Material shown:

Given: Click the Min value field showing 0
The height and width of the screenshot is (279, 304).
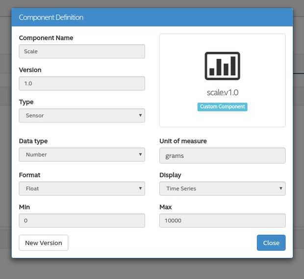Looking at the screenshot, I should click(x=82, y=221).
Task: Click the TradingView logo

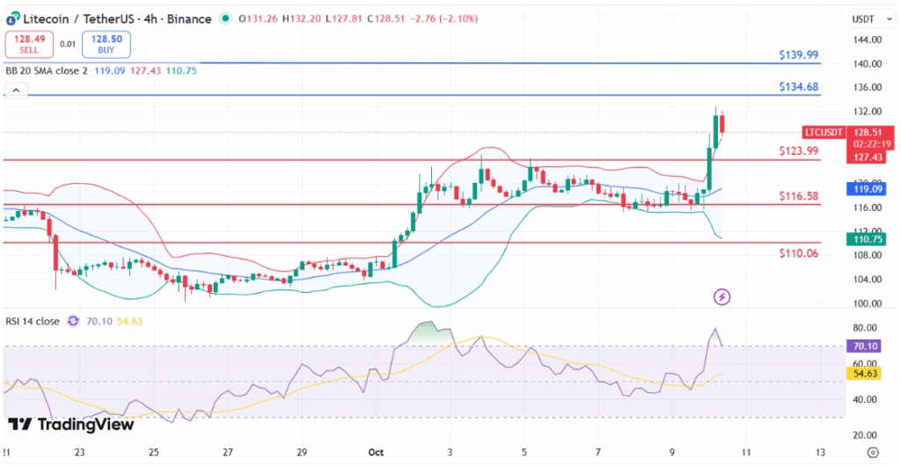Action: [x=72, y=425]
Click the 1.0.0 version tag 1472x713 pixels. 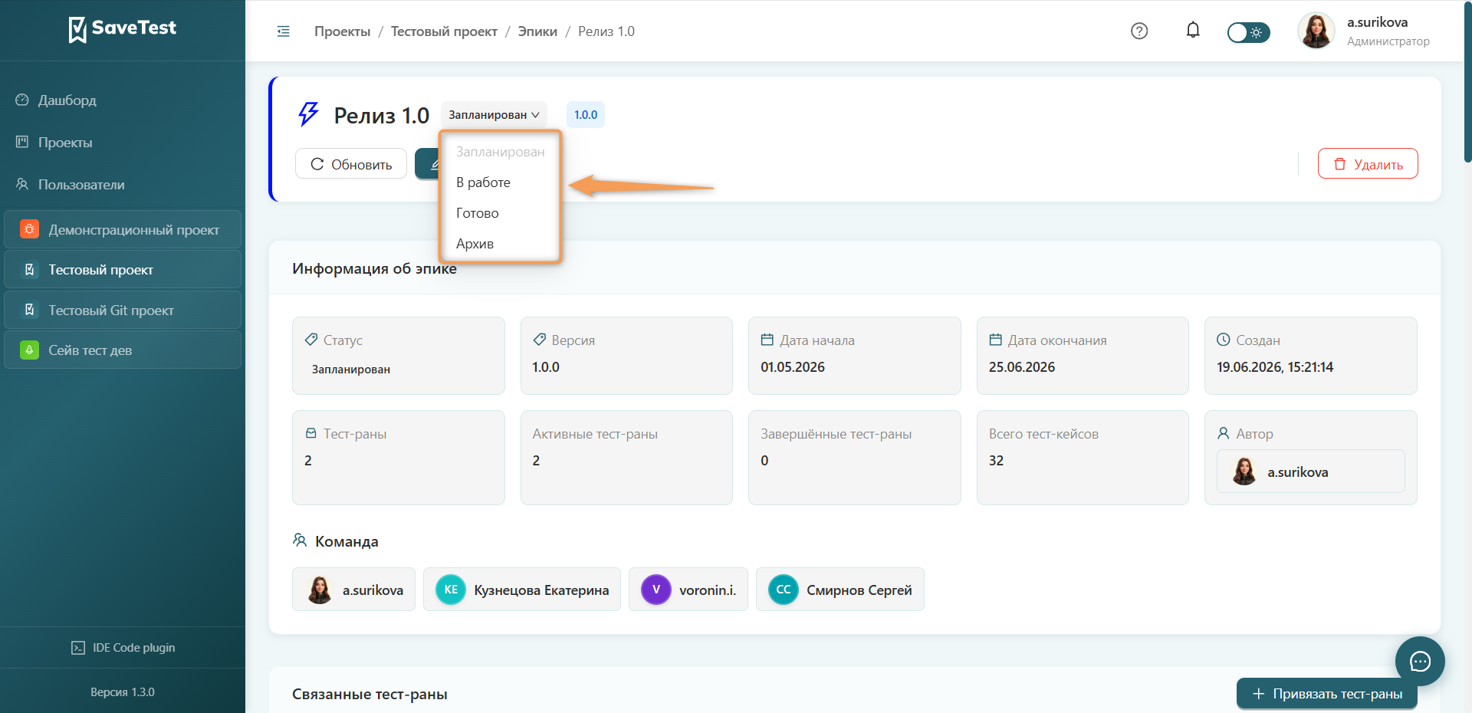pos(586,115)
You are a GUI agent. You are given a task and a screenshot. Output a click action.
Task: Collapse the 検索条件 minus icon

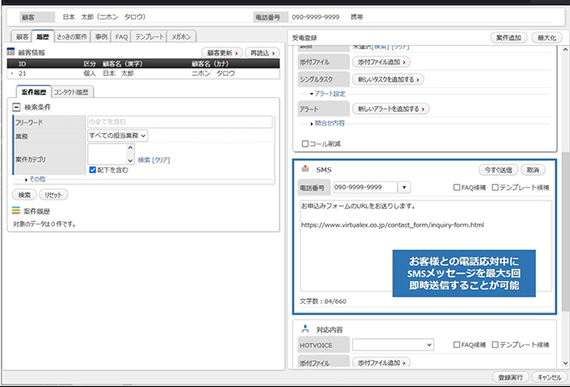16,108
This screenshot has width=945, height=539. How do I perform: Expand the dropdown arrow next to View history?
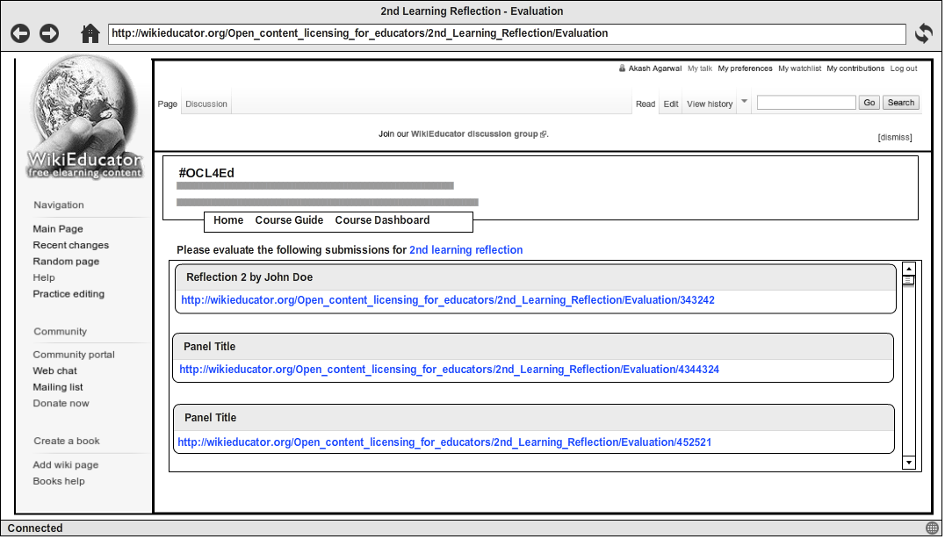(x=744, y=101)
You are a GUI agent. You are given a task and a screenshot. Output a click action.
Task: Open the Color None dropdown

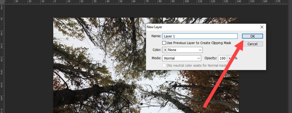182,50
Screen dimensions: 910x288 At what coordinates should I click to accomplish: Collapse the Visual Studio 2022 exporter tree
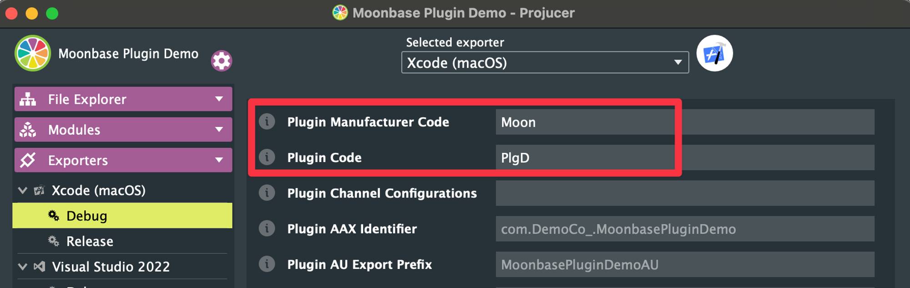[22, 267]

Exercise description: Would you write out exactly the lines of the data from the one holding "Screen dimensions: 910x288" to the final line, both included, with pictures left out?

Solution to this exercise:
Screen dimensions: 910x288 At what coordinates should I click to accomplish: Collapse the Visual Studio 2022 exporter tree
[22, 267]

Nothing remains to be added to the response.